Sikap hati berikutnya adalah orang yang “mau, meskipun sulit”. Orang seperti ini memiliki semangat yang lebih. Memang bisa jadi mereka ini terkesan “terpaksa”, “reaktif”, namun kesediaannya menghadapi kesulitan menjadi modal yang pantas diperhitungkan. Orang seperti ini akan berusaha untuk menyelesaikan hal-hal yang sulit dan tidak mudah putus asa. Ia menganggap normal ketika kesulitan datang.
Sikap hati yang terakhir dan paling tinggi kualitasnya adalah orang yang “mau, justru karena sulit”. Dari kata-kata ini jelas bahwa orang ini suka tantangan dan dengan demikian juga memiliki semangat lebih, yang disimpan untuk menghadapi kesulitan dengan jenis apa pun. Ia tidak akan pernah berputus asa, bahkan akan menghadapi kesulitan-kesulitan dengan penuh kegembiraan dan sukacita. Semangat inilah yang dimiliki oleh Maria, gadis desa yang lugu itu. Ia tahu bahwa ia memiliki mimpi-mimpi seperti gadis-gadis lain. Tetapi ketika ditawarkan untuk mengandung, ia tahu bahwa hal ini bukan hal mudah, tetapi menantang: bagaimana menjelaskan kepada Yusuf, pacaranya? Bagaimana menjelaskan kepada orang tuanya? Bagaimana menyelesaikan pertunangan yang telah diketahui umum? Ia dengan penuh keyakinan, bersedia mengambilnya: “Aku ini hamba Tuhan, terjadilah padaku menurut perkataanmu itu”. Ia mengatakan dalam bahasa hatinya, “Aku mau justru karena tawaranmu ini sesuatu yang sulit”.

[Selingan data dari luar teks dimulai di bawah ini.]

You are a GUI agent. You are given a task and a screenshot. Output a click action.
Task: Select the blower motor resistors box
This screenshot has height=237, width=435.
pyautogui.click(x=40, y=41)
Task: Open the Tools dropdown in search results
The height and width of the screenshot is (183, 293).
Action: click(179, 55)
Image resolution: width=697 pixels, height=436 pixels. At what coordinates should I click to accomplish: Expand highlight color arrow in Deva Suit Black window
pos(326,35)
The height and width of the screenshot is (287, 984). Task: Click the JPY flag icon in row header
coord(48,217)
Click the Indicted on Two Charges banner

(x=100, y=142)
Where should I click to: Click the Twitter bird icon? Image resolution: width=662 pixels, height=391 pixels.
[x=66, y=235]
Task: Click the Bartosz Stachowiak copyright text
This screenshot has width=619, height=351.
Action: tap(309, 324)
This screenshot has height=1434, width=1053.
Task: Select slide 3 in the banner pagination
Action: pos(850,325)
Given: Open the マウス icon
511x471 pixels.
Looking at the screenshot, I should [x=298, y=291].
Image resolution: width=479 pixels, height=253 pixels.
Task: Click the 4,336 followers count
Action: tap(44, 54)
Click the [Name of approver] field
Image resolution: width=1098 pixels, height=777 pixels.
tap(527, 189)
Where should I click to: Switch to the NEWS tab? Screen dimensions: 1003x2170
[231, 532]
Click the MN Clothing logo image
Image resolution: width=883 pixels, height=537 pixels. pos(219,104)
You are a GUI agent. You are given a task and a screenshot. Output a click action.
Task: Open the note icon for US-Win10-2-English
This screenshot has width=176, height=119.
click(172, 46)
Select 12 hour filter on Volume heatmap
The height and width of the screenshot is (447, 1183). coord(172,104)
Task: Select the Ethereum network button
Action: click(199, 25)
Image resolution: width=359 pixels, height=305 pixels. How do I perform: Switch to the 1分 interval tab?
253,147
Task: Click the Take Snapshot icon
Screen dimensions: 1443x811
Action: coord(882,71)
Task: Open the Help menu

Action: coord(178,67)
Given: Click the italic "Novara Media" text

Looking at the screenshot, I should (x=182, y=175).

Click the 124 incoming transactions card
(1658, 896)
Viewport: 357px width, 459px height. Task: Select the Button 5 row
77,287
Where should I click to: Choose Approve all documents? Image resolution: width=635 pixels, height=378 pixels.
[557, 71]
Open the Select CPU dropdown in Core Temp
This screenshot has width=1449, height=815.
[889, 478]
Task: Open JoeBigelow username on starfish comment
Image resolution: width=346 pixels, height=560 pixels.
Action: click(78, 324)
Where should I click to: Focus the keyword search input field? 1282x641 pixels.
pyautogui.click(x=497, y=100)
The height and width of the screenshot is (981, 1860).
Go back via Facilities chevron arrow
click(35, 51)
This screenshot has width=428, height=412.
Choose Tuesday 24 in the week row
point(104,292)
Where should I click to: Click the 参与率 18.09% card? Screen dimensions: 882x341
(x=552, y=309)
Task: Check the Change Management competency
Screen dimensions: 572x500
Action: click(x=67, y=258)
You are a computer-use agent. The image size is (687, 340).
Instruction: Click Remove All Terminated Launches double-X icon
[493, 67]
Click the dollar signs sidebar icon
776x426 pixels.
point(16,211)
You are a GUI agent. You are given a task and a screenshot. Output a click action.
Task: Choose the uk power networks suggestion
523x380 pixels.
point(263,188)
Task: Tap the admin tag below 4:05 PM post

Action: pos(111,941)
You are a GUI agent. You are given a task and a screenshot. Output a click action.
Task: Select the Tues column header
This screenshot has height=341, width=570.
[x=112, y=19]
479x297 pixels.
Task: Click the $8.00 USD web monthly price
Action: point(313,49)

Bacaan I mengajar kita untuk melihat sikap Hana yang juga dimiliki oleh Maria. Sepanjang hidup ini Hana berdoa untuk “memiliki” seorang anak. Tetapi sungguh menarik, bahwa kitika ia mendapatkan anak, ia mempersembahkannya kepada Allah. Ia tidak mau memiliki dan menghaki anak itu, tetapi ia mempersembahkannya kepada Allah. Kerangka “mempersembahkan kepada Allah” itulah yang membuat Hana datang ke Bait Allah untuk mengucap syukur. Inilah yang terjadi pada Bunda Maria. Kesediaannya dan segala konsekuensinya dipersembahkan kepada Allah.